The Cazalet family followed the Vanes as masters of the Fairlawne Estate, and in 1880 Edward Cazalet rebuilt the village in his image: the Church of St Giles, a new pub called The New Inn (now The Chaser), and several cottages around the green. Major Peter Cazalet became one of the country's most distinguished racehorse trainers, and the horses he trained for Queen Elizabeth the Queen Mother helped define a generation of British steeplechasing. The Queen Mother visited Fairlawne often. The estate now sprawls across 1,000 acres into neighbouring Plaxtol, and was for years owned by the Saudi horse-breeder Prince Khalid Abdullah. In 2011, Shipbourne residents won a famous court case against the prince over footpath rights, a small village defeating one of the wealthiest men in horseracing.

Jane Austen's Father, the Curate

Before George Austen became Rector of Steventon in Hampshire and the father of the most influential English novelist who ever wrote about provincial life, he served as curate of St Giles' Church here until 1758. Jane Austen herself never visited - she was born seventeen years later - but her father's young manhood was shaped on this particular patch of Kentish ground. The church he served was a crumbling 1722 building, replaced by Cazalet's 1879 version. The poet Christopher Smart, who would later write Jubilate Agno in an asylum, was born at Fairlawne in 1722, where his father was steward. As a young man he wrote a 700-verse blank-verse poem about hop-growing. Smart's gift for cataloguing the world in obsessive devotional detail was already forming on this estate.

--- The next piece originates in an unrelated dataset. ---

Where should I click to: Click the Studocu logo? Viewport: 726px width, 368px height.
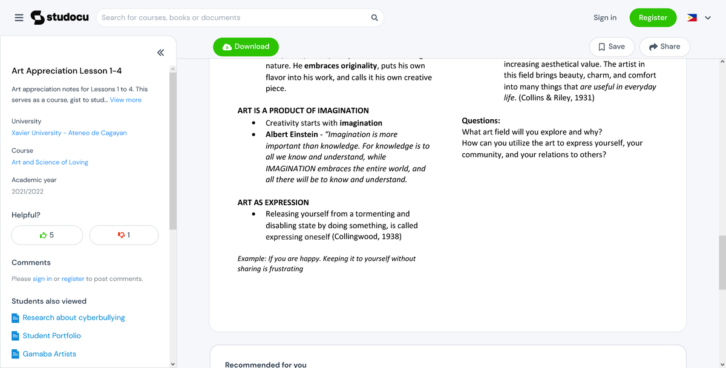click(x=59, y=18)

The Common, the Cricket, the War

Shipbourne Common, also called The Green, is the village's central feature: a large, open, dominant space at the heart of everything else. The cricket club was established in 1880, one of Kent's oldest, and originally played on the Common itself. Then came 1939. The Kent War Agricultural Committee ordered the Common turned over to crop production, despite warnings from villagers that nothing would grow. Nothing grew. The land was ruined for cricket. After the war, Peter Cazalet asked his gallops manager Joe Hills, who also captained Shipbourne CC, to find a new ground. He found a field behind St Giles at the bottom of Fairlawne Hill, where the club still plays. The Common recovered too, slowly, and now hosts a Thursday morning farmers' market in the church itself.

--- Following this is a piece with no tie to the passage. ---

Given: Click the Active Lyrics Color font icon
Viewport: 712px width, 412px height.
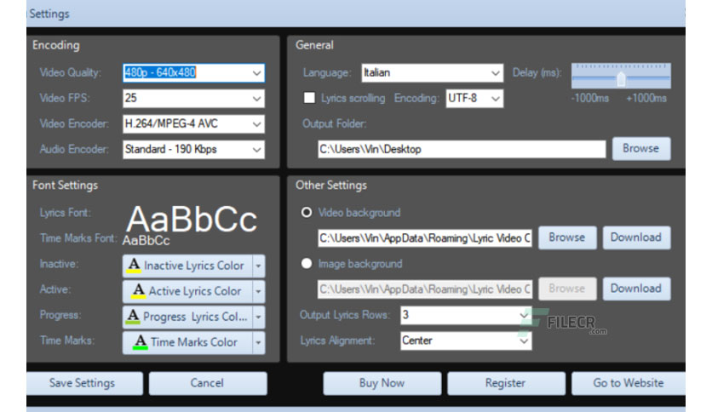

Most Expensive Village in Kent

In 2020, KentLive named Shipbourne the most expensive village in Kent. The Metropolitan Green Belt protects the parish from development. Much of it lies within the Kent Downs Area of Outstanding Natural Beauty. The central village - pub, church, school, and Common - is a Conservation Area. The result is a place that looks essentially as it did when Edward Cazalet was rebuilding it in 1880, except quieter and more expensive. Dene Park, 250 acres of mixed woodland stretching toward Tonbridge, is managed by the Forestry Commission now, but was once part of a 650-acre sporting estate where the equestrian artist F.M. Hollams grew up. The Wood House still stands beside the Common. The Chicken House, as some old residents still call it. Eight decades on, the joke has aged into affection.

From the Air

Located at 51.25 degrees N, 0.28 degrees E, between Sevenoaks and Tonbridge in the borough of Tonbridge and Malling. The village sits in a clay vale at the foot of the wooded Sevenoaks Greensand Ridge, traversed by the small streams of the River Bourne. Nearest airports: London Biggin Hill (EGKB) fourteen miles north-northwest, London Gatwick (EGKK) nineteen miles west-southwest. Best viewed at 2,000-4,000 feet on clear days, with the wooded Fairlawne Estate forming a dark, distinct mass to the east.